Quote from: sororcaeli on October 18, 2014, 12:55:25 AM
If I could afford it I'd like to know the exact medical details of my genetic makeup. All I can do is speculate based on what is typical for someone XXY (mosaic). I have androgen insensitivity in most of my body except head and face, although my facial hair is sparse and lighter than my top hair; I have wide hips; I have the 2D:4D digit ratio thing; I have a slight case of gynecomastia; I look younger than my age; I was also born with Asperger's, and there's a pretty good chance I'm infertile.
Klinefelter's Syndrome is often observed in extreme cases, so mosaic ones seem to go under the radar. What makes me curious is that even though being XXY is unconnected to trans* identity it seems to be comorbid, anyway. Not in all cases, but many. But then genetics aren't so easy to pigeon-hole as one thing or another. I'm sure there are things that do connect the two that just aren't determinable yet.
The way Klinefelters produces intersexed development is by causing primary hypogonadism, i.e. it interferes with testicular development so that your testicles don't grow to full size during your prenatal development, and are unable to produce the full male quota of testosterone. They do generally produce enough so that you end up with male genitals, however it seems that a fair number of XXY's end up with a brain that isn't fully male. Amongst those with KS I've chatted to, nearly all of them seem to have a gender identity that isn't properly male. On a KS message board I was hanging out on a fair bit a year or so ago, some of the people there have transitioned, and I'm pretty sure that being XXY does make it more likely that you'll be trans (although I don't know of any studies showing this off the top of my head).
The thing about XY/XXY mosaic is that it can only affect your sexual development if the XXY cells get into your germ cell line and go on to affect your testicular development. Otherwise you'll develop fully as male, and there'll be no indication that you're in any way different from ordinary males unless the mosaicism gets into your skin or hair (in which case you might have patches with a slightly different coloration). The sex you develop as is entirely hormone driven, and depends on whether you have testicles churning out testosterone or not during your prenatal development.
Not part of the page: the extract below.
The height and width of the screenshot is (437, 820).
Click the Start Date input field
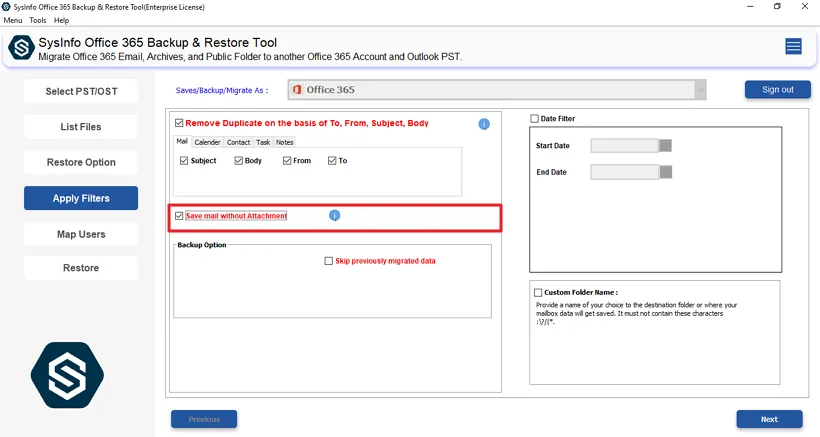tap(624, 146)
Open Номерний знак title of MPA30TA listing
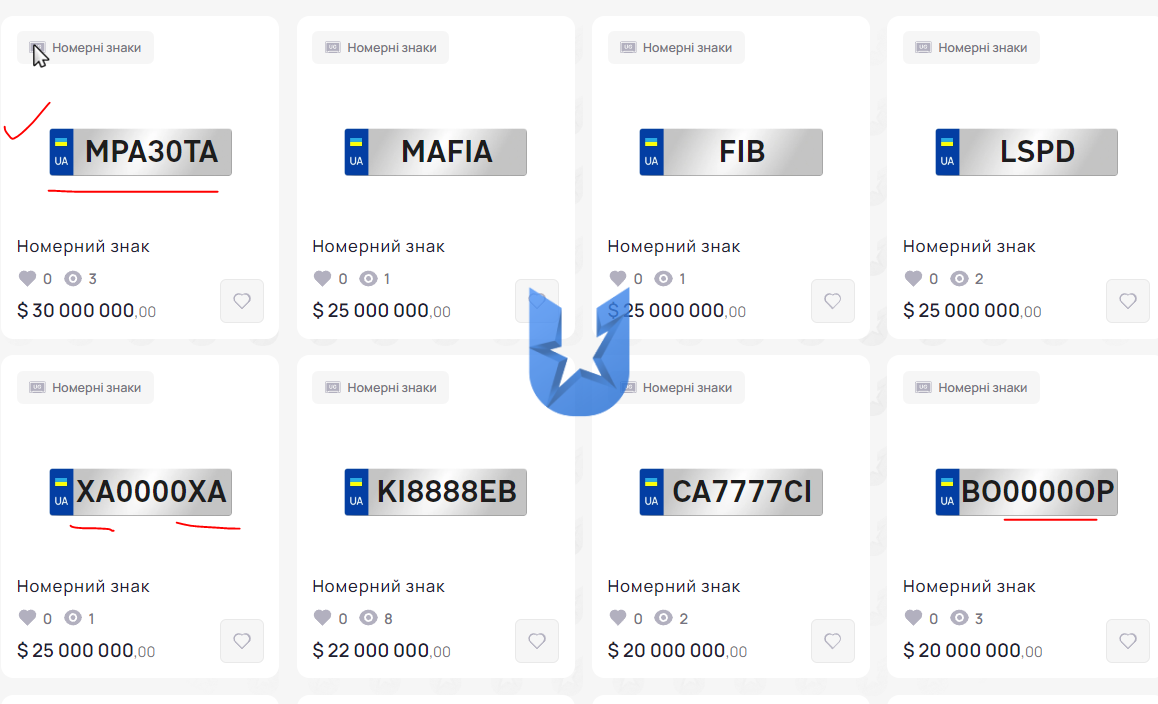1158x704 pixels. 83,246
There is a condition called tetragammetic chimerism in which nonidentical twin embryos fuse together to form a singe embryo early in prenatal development, and 50 percent of the time this happens, the twins are brother and sister. Nonetheless, people with the condition usually aren't intersexed at all, instead they end up developing fully as whichever sex the cell type that went on to form the germ cell line happened to be. The only time it can be a cause of intersex is if both male and female cells get into the germ cell line. Usually that doesn't happen though, and most of the people with the condition are just ordinary men or women who live their entire lives never knowing that they're actually made up of a mixture of male and female cells. This is what I initially thought must have happened to me, because I have a very strong internal sense of being partly male and partly female. As it turns out, that's not what happens at all with mosaicism, usually you end up with a person who is fully male or fully female.
It's highly counterintuitive, but the sex you develop as is entirely determined by what hormones are present during your prenatal development, not on whether you have a Y chromosome or not. I don't know whether you've read any of the stuff I've been posting on here over the last year about medical hormones as a cause of transsexuality, but this is why I think it's a really bad idea to be giving pregnant women hormones, and why I think the problem of transness caused by hormones in pregnancy is likely to go well beyond just DES.
I've got the same thing you have of having a feminine body structure. It's something that occurs because you've been producing below normal male levels of testosterone ever since you were born. Klinefelters is one thing that can cause this, but so can just about any other cause of intersex.
If you've had a full set of lab work done prior to starting on hormones, you can actually gain a fair idea of whether you have Klinefelter's or not from it. See my comment here:
https://www.susans.org/forums/index.php/topic,175351.msg1543641.html#msg1543641Primary hypogonadism (e.g. Klinefelters):
Total and free testosterone low, LH and FSH high
Secondary hypogonadism (e.g. Kallman's; DES):
Total and free T low, LH and FSH low
Androgen insensitivity:
Total and free T normal to high, LH and FSH normal to high
I'd better mention that the average total T in healthy 20 to 40 year old men is about 700 ng/dl, however, most doctors are likely to tell you that even testosterone levels far below that are "normal". I think the problem is that there are millions upon millions of men now approaching middle age who were exposed to drugs such as DES in the womb. One of the things that can go wrong when you're exposed to these drugs is that you end up trans, however, I think a much more common side effect is that you end up identifying as male but have low testosterone, and your T levels continue to fall as you get older until it starts to seriously impact your health by the time you reach middle age. I think doctors must now be seeing a lot of these patients, but nobody wants to admit that a massive disaster has taken place with these drugs, so they've set the limits of what counts as "normal" very wide.